STATED PROBLEM A: Decide whether each statement below agrees with the projectile thread. Answer yes or no for each, and quote the deciding words of the thread. (i) The body's mass is given as (2)^1/2 kg. (ii) At the highest point of the projectile, only vertical velocity acts. (iii) The angular momentum about the point of projection is taken as mass times velocity times maximum height.
STATED PROBLEM B: Reproduce a passage from the projectile thread word for word, beginning at the words "At highest point of of" and stopping after the words "of the projectile.".
STATED PROBLEM C: In the projectile thread, what are i and j said to be?

SELECTION:
--- Begin ---

Question

A body of mass (2)^1/2 kg is projected with a speed V at an angle 45° to the horizontal, When the body
is at the highest point in it's path, angular momentum of the body about the point of projection is
(i,j are unit vectors in vertical plane)​

Answer 1

Answer:

$\frac{v^{3} }{4g}$

Explanation:

When the velocity of the body is horizontal,

angular momentum about the point of projection = mass*velocity * max.height

                                                                                  = $\sqrt{2}$*$\frac{v}{\sqrt{2} }$ *$\frac{v^{2}( \frac{1}{2}) }{2g}$

                                                                                  = $\frac{v^{3} }{4g}$.

Answer 2

Concept introduction:

At highest point of of projectile only horizontal velocity acts.

Explanation:

Given that, a body of mass $2^{1/2} kg$ is projected with a speed V at an angle $45$° to the horizontal

We have to find, angular momentum of the body at highest point of the projectile.

According to the question,

When the velocity of the body is horizontal,

Angular momentum about the point of projection = mass*velocity * max. height

= $\sqrt{2} *\frac{V}{\sqrt{2} } *\frac{V^{2} }{4g} =\frac{V^{3} }{4g}$

Final Answer:

Angular momentum about the point of projection =$\frac{V^{3} }{4g}$.

#SPJ3

--- End ---

RECORDED INFORMATION:
--- Begin ---

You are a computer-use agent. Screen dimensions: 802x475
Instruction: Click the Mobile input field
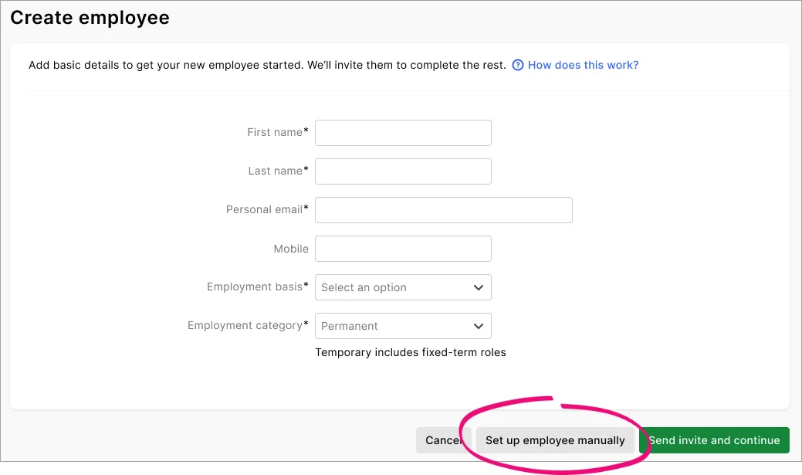pyautogui.click(x=402, y=248)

--- End ---

CORRECT RESPONSE A:
(i) Yes: "A body of mass (2)^1/2 kg is projected with a speed V at an angle 45° to the horizontal"
(ii) No: "only horizontal velocity acts"
(iii) Yes: "angular momentum about the point of projection = mass*velocity * max.height"

CORRECT RESPONSE B:
At highest point of of projectile only horizontal velocity acts.

Explanation:

Given that, a body of mass $2^{1/2} kg$ is projected with a speed V at an angle $45$° to the horizontal

We have to find, angular momentum of the body at highest point of the projectile.

CORRECT RESPONSE C: Unit vectors in the vertical plane.